[MATERIALS PROVIDED Boundary: Start]
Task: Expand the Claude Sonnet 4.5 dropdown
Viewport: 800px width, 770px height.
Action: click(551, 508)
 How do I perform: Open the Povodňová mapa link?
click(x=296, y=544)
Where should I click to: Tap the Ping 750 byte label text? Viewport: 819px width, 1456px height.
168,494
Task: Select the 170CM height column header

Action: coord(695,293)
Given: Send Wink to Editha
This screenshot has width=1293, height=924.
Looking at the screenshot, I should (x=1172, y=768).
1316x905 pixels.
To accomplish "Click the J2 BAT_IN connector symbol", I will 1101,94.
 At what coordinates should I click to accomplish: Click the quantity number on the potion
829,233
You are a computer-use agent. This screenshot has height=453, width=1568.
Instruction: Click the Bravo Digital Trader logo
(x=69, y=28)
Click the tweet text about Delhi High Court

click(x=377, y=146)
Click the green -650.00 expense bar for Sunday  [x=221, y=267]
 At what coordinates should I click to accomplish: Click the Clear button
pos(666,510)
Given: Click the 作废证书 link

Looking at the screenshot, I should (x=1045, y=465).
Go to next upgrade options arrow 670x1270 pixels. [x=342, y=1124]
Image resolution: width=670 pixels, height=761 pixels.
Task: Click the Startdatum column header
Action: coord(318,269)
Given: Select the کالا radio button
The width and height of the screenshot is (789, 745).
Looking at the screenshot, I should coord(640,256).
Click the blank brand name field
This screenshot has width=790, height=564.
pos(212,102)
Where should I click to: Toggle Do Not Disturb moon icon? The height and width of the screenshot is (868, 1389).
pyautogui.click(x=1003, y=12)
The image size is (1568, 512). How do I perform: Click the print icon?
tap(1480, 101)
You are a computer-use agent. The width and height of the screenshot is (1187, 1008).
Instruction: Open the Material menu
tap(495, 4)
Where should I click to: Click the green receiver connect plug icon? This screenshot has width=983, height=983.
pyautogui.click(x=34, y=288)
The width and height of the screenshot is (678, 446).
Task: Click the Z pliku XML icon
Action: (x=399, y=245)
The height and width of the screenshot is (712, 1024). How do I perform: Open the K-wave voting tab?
[MATERIALS PROVIDED Boundary: End]
# YOUR ASSIGNMENT
Each line above must be retyped exactly in the response.

# FINISHED TASK
Task: Expand the Claude Sonnet 4.5 dropdown
Viewport: 800px width, 770px height.
Action: click(551, 508)
 How do I perform: Open the Povodňová mapa link?
click(x=296, y=544)
Where should I click to: Tap the Ping 750 byte label text? Viewport: 819px width, 1456px height.
168,494
Task: Select the 170CM height column header

Action: coord(695,293)
Given: Send Wink to Editha
This screenshot has width=1293, height=924.
Looking at the screenshot, I should (x=1172, y=768).
1316x905 pixels.
To accomplish "Click the J2 BAT_IN connector symbol", I will 1101,94.
 At what coordinates should I click to accomplish: Click the quantity number on the potion
829,233
You are a computer-use agent. This screenshot has height=453, width=1568.
Instruction: Click the Bravo Digital Trader logo
(x=69, y=28)
Click the tweet text about Delhi High Court

click(x=377, y=146)
Click the green -650.00 expense bar for Sunday  [x=221, y=267]
 At what coordinates should I click to accomplish: Click the Clear button
pos(666,510)
Given: Click the 作废证书 link

Looking at the screenshot, I should (x=1045, y=465).
Go to next upgrade options arrow 670x1270 pixels. [x=342, y=1124]
Image resolution: width=670 pixels, height=761 pixels.
Task: Click the Startdatum column header
Action: coord(318,269)
Given: Select the کالا radio button
The width and height of the screenshot is (789, 745).
Looking at the screenshot, I should coord(640,256).
Click the blank brand name field
This screenshot has width=790, height=564.
pos(212,102)
Where should I click to: Toggle Do Not Disturb moon icon? The height and width of the screenshot is (868, 1389).
pyautogui.click(x=1003, y=12)
The image size is (1568, 512). How do I perform: Click the print icon?
tap(1480, 101)
You are a computer-use agent. The width and height of the screenshot is (1187, 1008).
Instruction: Open the Material menu
tap(495, 4)
Where should I click to: Click the green receiver connect plug icon? This screenshot has width=983, height=983.
pyautogui.click(x=34, y=288)
The width and height of the screenshot is (678, 446).
Task: Click the Z pliku XML icon
Action: (x=399, y=245)
The height and width of the screenshot is (712, 1024). How do I perform: Open the K-wave voting tab?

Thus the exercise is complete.